Participation of all members of the team may be critical to successful
interventions.
Treatment programs generally employ inservice education, case presentations, supervisory
sessions, and other methods to maintain and upgrade the skills of the counseling
staff. In many States, addiction specialists and drug counselors are offered
training courses and can obtain certification in addiction counseling. Most of
these, however, provide little or no information about opioid substitution therapy.
Like licensed professionals, certified addiction counselors are required
to participate in continuing education to keep their certification.
Regardless of counselor status, programs should require all clinicians who provide
direct services to participate in continuing education. Participation should
be reviewed as part of the employee review process. Topics for continuing
education might include HIV, acquired immunodeficiency syndrome (AIDS) and TB, dual
diagnosis, homelessness, and counseling techniques such as motivational interventions
(Saunders et al., 1991).
Clinical supervision ensures that the clinician's work with patients is monitored;
it also serves as a vehicle for ongoing training and support. Clinical
supervision is particularly critical to identifying transference and countertransference
issues in the treatment setting and offering management strategies.
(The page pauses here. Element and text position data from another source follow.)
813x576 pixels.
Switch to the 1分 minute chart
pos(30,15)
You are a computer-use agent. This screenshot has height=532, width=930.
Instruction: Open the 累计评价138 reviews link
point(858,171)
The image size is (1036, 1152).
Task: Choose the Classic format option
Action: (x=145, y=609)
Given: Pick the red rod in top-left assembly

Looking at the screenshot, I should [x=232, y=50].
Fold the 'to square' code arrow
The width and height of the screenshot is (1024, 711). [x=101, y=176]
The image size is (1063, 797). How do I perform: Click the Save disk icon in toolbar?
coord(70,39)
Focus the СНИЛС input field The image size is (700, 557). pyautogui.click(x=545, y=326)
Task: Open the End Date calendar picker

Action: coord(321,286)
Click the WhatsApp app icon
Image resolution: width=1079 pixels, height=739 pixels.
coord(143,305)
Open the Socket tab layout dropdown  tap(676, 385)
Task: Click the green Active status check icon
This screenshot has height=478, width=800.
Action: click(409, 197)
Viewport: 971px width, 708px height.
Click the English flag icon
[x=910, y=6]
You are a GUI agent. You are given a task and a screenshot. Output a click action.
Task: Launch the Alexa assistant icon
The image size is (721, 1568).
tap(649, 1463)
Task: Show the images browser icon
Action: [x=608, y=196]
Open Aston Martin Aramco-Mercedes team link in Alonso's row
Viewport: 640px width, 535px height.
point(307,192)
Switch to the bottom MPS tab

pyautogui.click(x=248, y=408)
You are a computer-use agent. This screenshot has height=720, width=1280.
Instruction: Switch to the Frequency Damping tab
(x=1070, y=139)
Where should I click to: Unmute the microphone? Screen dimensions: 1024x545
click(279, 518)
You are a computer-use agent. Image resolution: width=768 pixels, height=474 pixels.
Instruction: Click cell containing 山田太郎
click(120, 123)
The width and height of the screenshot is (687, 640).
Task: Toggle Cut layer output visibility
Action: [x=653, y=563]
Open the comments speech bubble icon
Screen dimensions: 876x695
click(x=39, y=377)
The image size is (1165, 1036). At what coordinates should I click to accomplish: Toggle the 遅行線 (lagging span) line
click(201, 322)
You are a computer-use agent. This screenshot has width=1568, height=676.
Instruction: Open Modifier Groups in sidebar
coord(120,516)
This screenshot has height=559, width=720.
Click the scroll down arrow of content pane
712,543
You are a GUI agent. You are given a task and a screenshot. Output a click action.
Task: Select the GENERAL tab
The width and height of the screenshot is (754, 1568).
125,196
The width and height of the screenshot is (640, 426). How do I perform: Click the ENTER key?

Many individuals, irrespective of professional discipline, bring powerful countertransference
issues to the treatment milieu. Countertransference refers broadly to feelings
that the therapist has toward his or her patient. When recognized and analyzed,
many such feelings can provide valuable insights into the patient and the therapeutic
relationship. However, some countertransference feelings are irrational and not useful;
they create obstacles to treatment unless they are identified and modified.
One common countertransference issue among recovering individuals working
in opioid substitution therapy programs is a sense that there is only one
path to recovery (generally the path that the recovering individual has taken).
Some individuals may also regard patients' dependence on methadone as
not legitimate or "real" recovery; they may have a punitive attitude toward
patients in the program. Conversely, other staff may be overly supportive or protective
of certain patients and unwilling or unable to set reasonable or appropriate
limits on inappropriate behavior.
It is important to establish careful screening procedures during job interviews
to protect patients from individuals with biases and rigid or even negative
ideas about opioid substitution therapy and recovery. Programs should hire staff
who are flexible, educated, self-disciplined, and willing to learn, and who
get along with a multidisciplinary group.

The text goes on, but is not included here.